  • Racial Profiling Whitewash

    This KXAN investigation uncovered state and local law enforcement agencies wrongly reporting the race of minority drivers during traffic stops. KXAN analyzed more than 16 million Texas Department of Public Safety traffic stop records and revealed the state law enforcement agency systematically under-reported the number of minorities, mostly Hispanics, stopped on Texas roads by state troopers. The investigation questioned the validity of DPS racial profiling reports and led to immediate statewide changes in the way Texas troopers conduct traffic stops and record racial profiling data. KXAN found the same problem in the Austin Police Department which prompted an immediate audit of APD's traffic stop data and race recording practices which found APD in violation of the Texas racial profiling law. https://www.youtube.com/watch?v=3kEG0q7WR1U
  • Broken Windows

    “Beyond Broken”: The number of summonses issued each year has soared since broken windows was implemented in the early 1990s — from 160,000 in 1993 to a peak of 648,638 in 2005 — making ticket writing for low-level offenses the single most frequent activity of NYPD officers, far surpassing felony and misdemeanor arrests combined. Roughly 81% of the 7.3 million people hit with summonses between 2001 and 2013 were black and Hispanic. And the top 15 precincts with the highest rate of summonses have a population that is 75% or more black and Hispanic. They spoke to nearly 170 people waiting in line at the city’s three summons courts. Although some admitted guilt, many said they felt targeted by officers looking to write tickets, as if their neighborhood were under “martial law.”

> **Instructions**:
**A)** Using the text on police traffic-stop and summons investigations, decide whether each statement agrees with it: (i) KXAN examined more than 16 million traffic stop records from the Texas Department of Public Safety; (ii) the number of NYPD summonses peaked in 1993; (iii) the audit of the Austin Police Department found it in compliance with the Texas racial profiling law. Answer each with yes or no and quote the words of the text that settle it.
**B)** Pick up the text on police traffic-stop and summons investigations where it stops and continue it.

> **Provided data**:
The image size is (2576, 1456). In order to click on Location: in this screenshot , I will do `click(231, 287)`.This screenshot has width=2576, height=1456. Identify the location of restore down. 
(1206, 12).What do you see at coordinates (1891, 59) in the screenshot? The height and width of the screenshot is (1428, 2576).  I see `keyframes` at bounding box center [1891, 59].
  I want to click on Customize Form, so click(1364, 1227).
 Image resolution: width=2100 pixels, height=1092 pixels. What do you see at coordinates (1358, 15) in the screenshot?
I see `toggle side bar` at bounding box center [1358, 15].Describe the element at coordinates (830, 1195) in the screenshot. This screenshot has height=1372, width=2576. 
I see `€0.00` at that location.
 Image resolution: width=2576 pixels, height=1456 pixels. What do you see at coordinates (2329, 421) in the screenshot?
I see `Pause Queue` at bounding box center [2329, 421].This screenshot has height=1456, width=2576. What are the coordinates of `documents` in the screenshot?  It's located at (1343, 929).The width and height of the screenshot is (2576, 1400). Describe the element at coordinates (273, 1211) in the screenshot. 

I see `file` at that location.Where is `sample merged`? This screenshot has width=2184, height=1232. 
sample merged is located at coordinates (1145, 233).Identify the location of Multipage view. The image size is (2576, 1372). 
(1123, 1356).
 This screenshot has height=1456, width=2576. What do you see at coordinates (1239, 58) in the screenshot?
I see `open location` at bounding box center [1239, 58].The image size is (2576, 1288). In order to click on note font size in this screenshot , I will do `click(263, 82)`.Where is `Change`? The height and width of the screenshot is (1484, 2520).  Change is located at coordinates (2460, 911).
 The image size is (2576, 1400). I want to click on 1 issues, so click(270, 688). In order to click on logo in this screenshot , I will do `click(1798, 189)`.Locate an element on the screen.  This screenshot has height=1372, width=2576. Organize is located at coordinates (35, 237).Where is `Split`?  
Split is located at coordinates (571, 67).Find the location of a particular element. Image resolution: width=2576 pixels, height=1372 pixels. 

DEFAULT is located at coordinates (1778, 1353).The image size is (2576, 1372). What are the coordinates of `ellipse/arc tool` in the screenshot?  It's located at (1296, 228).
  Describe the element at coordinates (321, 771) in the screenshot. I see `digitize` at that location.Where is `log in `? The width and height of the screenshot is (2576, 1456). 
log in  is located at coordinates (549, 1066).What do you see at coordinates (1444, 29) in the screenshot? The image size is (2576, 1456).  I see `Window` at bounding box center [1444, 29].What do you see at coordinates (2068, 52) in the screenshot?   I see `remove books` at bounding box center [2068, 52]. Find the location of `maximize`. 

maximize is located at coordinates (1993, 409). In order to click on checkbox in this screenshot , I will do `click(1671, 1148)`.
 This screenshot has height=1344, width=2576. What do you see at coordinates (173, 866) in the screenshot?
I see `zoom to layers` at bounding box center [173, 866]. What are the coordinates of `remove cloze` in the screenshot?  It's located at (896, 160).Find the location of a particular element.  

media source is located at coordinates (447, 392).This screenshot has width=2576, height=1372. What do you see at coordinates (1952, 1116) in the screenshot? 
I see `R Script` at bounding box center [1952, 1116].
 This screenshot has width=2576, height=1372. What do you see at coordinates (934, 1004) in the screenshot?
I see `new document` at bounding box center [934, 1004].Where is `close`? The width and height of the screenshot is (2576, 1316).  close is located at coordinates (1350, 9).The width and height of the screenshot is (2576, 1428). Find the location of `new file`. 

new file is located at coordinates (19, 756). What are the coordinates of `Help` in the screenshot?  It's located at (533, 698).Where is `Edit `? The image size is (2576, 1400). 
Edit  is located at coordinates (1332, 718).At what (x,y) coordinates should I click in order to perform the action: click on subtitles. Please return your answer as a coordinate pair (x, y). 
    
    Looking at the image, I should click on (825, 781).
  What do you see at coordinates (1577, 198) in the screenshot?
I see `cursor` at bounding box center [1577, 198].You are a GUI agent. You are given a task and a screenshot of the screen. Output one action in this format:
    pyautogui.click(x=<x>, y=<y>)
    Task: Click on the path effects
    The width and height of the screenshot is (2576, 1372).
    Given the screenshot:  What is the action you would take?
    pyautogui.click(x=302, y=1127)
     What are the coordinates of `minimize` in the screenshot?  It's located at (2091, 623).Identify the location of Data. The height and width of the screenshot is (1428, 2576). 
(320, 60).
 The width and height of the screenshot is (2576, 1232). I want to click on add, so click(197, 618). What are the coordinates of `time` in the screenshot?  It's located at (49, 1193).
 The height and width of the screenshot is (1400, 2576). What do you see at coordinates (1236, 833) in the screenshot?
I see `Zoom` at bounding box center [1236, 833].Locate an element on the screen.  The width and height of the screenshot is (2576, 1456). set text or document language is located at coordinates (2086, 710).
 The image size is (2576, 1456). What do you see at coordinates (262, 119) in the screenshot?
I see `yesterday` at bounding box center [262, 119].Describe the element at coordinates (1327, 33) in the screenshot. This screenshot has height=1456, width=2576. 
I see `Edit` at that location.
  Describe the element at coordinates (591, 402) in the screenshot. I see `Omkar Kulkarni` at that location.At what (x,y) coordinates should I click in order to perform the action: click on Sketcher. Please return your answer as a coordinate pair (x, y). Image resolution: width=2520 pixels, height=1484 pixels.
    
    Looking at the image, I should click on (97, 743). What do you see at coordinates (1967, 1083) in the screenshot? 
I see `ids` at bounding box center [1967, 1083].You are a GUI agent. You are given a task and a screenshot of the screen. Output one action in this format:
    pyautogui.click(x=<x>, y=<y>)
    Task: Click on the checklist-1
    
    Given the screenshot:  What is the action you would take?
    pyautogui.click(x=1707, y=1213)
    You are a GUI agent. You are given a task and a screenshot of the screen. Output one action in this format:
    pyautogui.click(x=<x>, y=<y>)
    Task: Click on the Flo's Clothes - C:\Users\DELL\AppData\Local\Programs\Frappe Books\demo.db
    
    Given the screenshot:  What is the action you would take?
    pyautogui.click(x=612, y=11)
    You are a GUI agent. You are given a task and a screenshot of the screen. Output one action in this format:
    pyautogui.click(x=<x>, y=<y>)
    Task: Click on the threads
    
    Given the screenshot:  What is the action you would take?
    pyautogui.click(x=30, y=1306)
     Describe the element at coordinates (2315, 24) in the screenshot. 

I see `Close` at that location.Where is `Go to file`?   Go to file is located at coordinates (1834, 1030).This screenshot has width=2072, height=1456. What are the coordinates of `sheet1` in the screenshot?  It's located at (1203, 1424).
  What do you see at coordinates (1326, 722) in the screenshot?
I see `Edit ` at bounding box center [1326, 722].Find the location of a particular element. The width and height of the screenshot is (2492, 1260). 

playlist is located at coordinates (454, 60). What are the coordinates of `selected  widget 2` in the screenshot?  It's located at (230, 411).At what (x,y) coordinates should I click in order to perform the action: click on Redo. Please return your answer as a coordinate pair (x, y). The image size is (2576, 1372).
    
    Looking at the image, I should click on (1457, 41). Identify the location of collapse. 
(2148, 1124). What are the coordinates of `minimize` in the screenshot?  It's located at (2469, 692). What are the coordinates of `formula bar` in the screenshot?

> **Answers to this exercise**:
**A)**
(i) Yes: "KXAN analyzed more than 16 million Texas Department of Public Safety traffic stop records"
(ii) No: "from 160,000 in 1993 to a peak of 648,638 in 2005"
(iii) No: "found APD in violation of the Texas racial profiling law"

**B)**
  • In precincts with higher minority populations, greater chance of casting provisional ballots

    This story presents an analysis of the percentage of provisional ballots cast in precincts across Maricopa County, Arizona during the November 2012 general election. Maricopa County is home to Sheriff Joe Arpaio, and home to several Hispanic rights groups. After the general election in November, some of the groups claimed Hispanics and other minorities were forced to vote provisionally more often than other groups, increasing the likelihood that their votes wouldn't count. This story confirmed that areas with higher rates of minorities did see higher rates of provisional ballots cast.
  • Meet The Candidates

    When the Commission on Presidential Debates did not choose an Hispanic or African-American moderator for the presidential debates, Univision ramped up its yearlong effort to provide Hispanic voters a direct opportunity to know the presidential candidates and help them make informed choices on election day. As the Spanish-language network of record, catering to a growing and influential part of the electorate, we invited the candidates to speak with us directly about issues of import to all voters as well as issues of specific concern to Hispanics. The result was an in-depth conversation that became one of the most talked about events of the campaign season.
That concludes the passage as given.